# TASK ITEM
Give each record below again, without a single difference.

**********

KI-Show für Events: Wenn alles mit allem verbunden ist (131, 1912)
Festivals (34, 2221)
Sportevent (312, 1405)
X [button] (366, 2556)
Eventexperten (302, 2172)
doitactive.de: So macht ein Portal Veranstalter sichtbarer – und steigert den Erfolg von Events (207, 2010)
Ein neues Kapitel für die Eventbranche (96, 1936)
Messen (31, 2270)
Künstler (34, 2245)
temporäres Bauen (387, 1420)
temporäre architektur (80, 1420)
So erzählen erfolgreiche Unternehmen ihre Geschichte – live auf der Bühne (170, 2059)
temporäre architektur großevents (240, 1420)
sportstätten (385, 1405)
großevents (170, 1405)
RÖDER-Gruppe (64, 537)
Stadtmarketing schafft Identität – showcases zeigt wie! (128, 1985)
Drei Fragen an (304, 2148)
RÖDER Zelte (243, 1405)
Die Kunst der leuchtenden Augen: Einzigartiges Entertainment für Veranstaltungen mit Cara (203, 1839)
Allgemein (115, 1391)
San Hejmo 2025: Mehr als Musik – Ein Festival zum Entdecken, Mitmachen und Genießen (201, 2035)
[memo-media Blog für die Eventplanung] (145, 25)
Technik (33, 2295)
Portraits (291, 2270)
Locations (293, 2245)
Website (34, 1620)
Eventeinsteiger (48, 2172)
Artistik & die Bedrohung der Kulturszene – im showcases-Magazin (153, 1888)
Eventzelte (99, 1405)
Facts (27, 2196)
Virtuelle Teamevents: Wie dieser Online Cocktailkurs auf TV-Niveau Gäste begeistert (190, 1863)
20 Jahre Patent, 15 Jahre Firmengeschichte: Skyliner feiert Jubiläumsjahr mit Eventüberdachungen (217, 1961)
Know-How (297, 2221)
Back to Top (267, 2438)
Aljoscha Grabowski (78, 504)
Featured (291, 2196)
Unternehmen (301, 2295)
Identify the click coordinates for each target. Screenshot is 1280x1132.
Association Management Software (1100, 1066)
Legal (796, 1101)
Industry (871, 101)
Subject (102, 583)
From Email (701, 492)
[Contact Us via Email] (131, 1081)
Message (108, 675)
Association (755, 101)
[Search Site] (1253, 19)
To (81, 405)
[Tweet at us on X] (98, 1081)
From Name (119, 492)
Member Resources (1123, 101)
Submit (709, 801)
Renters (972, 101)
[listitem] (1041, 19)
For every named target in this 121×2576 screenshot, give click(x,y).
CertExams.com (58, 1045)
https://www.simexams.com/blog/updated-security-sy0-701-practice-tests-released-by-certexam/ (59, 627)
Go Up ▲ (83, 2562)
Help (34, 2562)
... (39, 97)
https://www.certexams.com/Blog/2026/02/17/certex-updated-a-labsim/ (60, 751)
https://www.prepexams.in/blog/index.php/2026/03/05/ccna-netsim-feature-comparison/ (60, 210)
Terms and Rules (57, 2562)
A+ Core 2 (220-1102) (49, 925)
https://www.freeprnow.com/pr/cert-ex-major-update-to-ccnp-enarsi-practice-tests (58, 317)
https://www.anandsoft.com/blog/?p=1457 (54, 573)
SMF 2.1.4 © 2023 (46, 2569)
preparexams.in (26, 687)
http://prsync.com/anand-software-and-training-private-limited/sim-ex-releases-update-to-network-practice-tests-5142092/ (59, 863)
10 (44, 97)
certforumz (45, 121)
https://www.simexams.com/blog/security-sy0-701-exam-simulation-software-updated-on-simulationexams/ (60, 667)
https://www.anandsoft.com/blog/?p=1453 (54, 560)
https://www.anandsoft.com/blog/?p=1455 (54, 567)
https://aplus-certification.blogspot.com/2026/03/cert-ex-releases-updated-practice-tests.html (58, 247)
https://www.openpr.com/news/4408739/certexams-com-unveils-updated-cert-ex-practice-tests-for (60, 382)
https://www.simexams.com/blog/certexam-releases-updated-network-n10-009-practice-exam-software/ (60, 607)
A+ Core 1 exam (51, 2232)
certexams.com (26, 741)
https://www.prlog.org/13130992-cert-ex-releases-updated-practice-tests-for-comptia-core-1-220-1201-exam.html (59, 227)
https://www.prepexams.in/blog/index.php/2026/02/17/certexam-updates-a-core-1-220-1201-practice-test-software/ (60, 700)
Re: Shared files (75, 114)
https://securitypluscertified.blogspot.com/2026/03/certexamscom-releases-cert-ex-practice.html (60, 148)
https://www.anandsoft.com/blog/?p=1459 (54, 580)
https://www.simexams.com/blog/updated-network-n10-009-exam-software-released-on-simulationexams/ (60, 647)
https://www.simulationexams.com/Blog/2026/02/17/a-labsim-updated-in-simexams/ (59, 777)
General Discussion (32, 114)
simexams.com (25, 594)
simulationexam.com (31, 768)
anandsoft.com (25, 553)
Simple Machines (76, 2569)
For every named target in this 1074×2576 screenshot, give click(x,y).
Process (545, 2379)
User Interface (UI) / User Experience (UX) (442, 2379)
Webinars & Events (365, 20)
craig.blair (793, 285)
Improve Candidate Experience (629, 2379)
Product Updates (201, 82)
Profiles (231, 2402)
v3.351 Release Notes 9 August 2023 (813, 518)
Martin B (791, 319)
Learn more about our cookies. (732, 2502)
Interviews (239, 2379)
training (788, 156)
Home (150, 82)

**********

# SOLUTION TO THE PROBLEM
KI-Show für Events: Wenn alles mit allem verbunden ist (131, 1912)
Festivals (34, 2221)
Sportevent (312, 1405)
X [button] (366, 2556)
Eventexperten (302, 2172)
doitactive.de: So macht ein Portal Veranstalter sichtbarer – und steigert den Erfolg von Events (207, 2010)
Ein neues Kapitel für die Eventbranche (96, 1936)
Messen (31, 2270)
Künstler (34, 2245)
temporäres Bauen (387, 1420)
temporäre architektur (80, 1420)
So erzählen erfolgreiche Unternehmen ihre Geschichte – live auf der Bühne (170, 2059)
temporäre architektur großevents (240, 1420)
sportstätten (385, 1405)
großevents (170, 1405)
RÖDER-Gruppe (64, 537)
Stadtmarketing schafft Identität – showcases zeigt wie! (128, 1985)
Drei Fragen an (304, 2148)
RÖDER Zelte (243, 1405)
Die Kunst der leuchtenden Augen: Einzigartiges Entertainment für Veranstaltungen mit Cara (203, 1839)
Allgemein (115, 1391)
San Hejmo 2025: Mehr als Musik – Ein Festival zum Entdecken, Mitmachen und Genießen (201, 2035)
[memo-media Blog für die Eventplanung] (145, 25)
Technik (33, 2295)
Portraits (291, 2270)
Locations (293, 2245)
Website (34, 1620)
Eventeinsteiger (48, 2172)
Artistik & die Bedrohung der Kulturszene – im showcases-Magazin (153, 1888)
Eventzelte (99, 1405)
Facts (27, 2196)
Virtuelle Teamevents: Wie dieser Online Cocktailkurs auf TV-Niveau Gäste begeistert (190, 1863)
20 Jahre Patent, 15 Jahre Firmengeschichte: Skyliner feiert Jubiläumsjahr mit Eventüberdachungen (217, 1961)
Know-How (297, 2221)
Back to Top (267, 2438)
Aljoscha Grabowski (78, 504)
Featured (291, 2196)
Unternehmen (301, 2295)
Identify the click coordinates for each target. Screenshot is 1280x1132.
Association Management Software (1100, 1066)
Legal (796, 1101)
Industry (871, 101)
Subject (102, 583)
From Email (701, 492)
[Contact Us via Email] (131, 1081)
Message (108, 675)
Association (755, 101)
[Search Site] (1253, 19)
To (81, 405)
[Tweet at us on X] (98, 1081)
From Name (119, 492)
Member Resources (1123, 101)
Submit (709, 801)
Renters (972, 101)
[listitem] (1041, 19)
For every named target in this 121×2576 screenshot, give click(x,y).
CertExams.com (58, 1045)
https://www.simexams.com/blog/updated-security-sy0-701-practice-tests-released-by-certexam/ (59, 627)
Go Up ▲ (83, 2562)
Help (34, 2562)
... (39, 97)
https://www.certexams.com/Blog/2026/02/17/certex-updated-a-labsim/ (60, 751)
https://www.prepexams.in/blog/index.php/2026/03/05/ccna-netsim-feature-comparison/ (60, 210)
Terms and Rules (57, 2562)
A+ Core 2 (220-1102) (49, 925)
https://www.freeprnow.com/pr/cert-ex-major-update-to-ccnp-enarsi-practice-tests (58, 317)
https://www.anandsoft.com/blog/?p=1457 (54, 573)
SMF 2.1.4 © 2023 (46, 2569)
preparexams.in (26, 687)
http://prsync.com/anand-software-and-training-private-limited/sim-ex-releases-update-to-network-practice-tests-5142092/ (59, 863)
10 (44, 97)
certforumz (45, 121)
https://www.simexams.com/blog/security-sy0-701-exam-simulation-software-updated-on-simulationexams/ (60, 667)
https://www.anandsoft.com/blog/?p=1453 (54, 560)
https://www.anandsoft.com/blog/?p=1455 (54, 567)
https://aplus-certification.blogspot.com/2026/03/cert-ex-releases-updated-practice-tests.html (58, 247)
https://www.openpr.com/news/4408739/certexams-com-unveils-updated-cert-ex-practice-tests-for (60, 382)
https://www.simexams.com/blog/certexam-releases-updated-network-n10-009-practice-exam-software/ (60, 607)
A+ Core 1 exam (51, 2232)
certexams.com (26, 741)
https://www.prlog.org/13130992-cert-ex-releases-updated-practice-tests-for-comptia-core-1-220-1201-exam.html (59, 227)
https://www.prepexams.in/blog/index.php/2026/02/17/certexam-updates-a-core-1-220-1201-practice-test-software/ (60, 700)
Re: Shared files (75, 114)
https://securitypluscertified.blogspot.com/2026/03/certexamscom-releases-cert-ex-practice.html (60, 148)
https://www.anandsoft.com/blog/?p=1459 (54, 580)
https://www.simexams.com/blog/updated-network-n10-009-exam-software-released-on-simulationexams/ (60, 647)
https://www.simulationexams.com/Blog/2026/02/17/a-labsim-updated-in-simexams/ (59, 777)
General Discussion (32, 114)
simexams.com (25, 594)
simulationexam.com (31, 768)
anandsoft.com (25, 553)
Simple Machines (76, 2569)
For every named target in this 1074×2576 screenshot, give click(x,y).
Process (545, 2379)
User Interface (UI) / User Experience (UX) (442, 2379)
Webinars & Events (365, 20)
craig.blair (793, 285)
Improve Candidate Experience (629, 2379)
Product Updates (201, 82)
Profiles (231, 2402)
v3.351 Release Notes 9 August 2023 (813, 518)
Martin B (791, 319)
Learn more about our cookies. (732, 2502)
Interviews (239, 2379)
training (788, 156)
Home (150, 82)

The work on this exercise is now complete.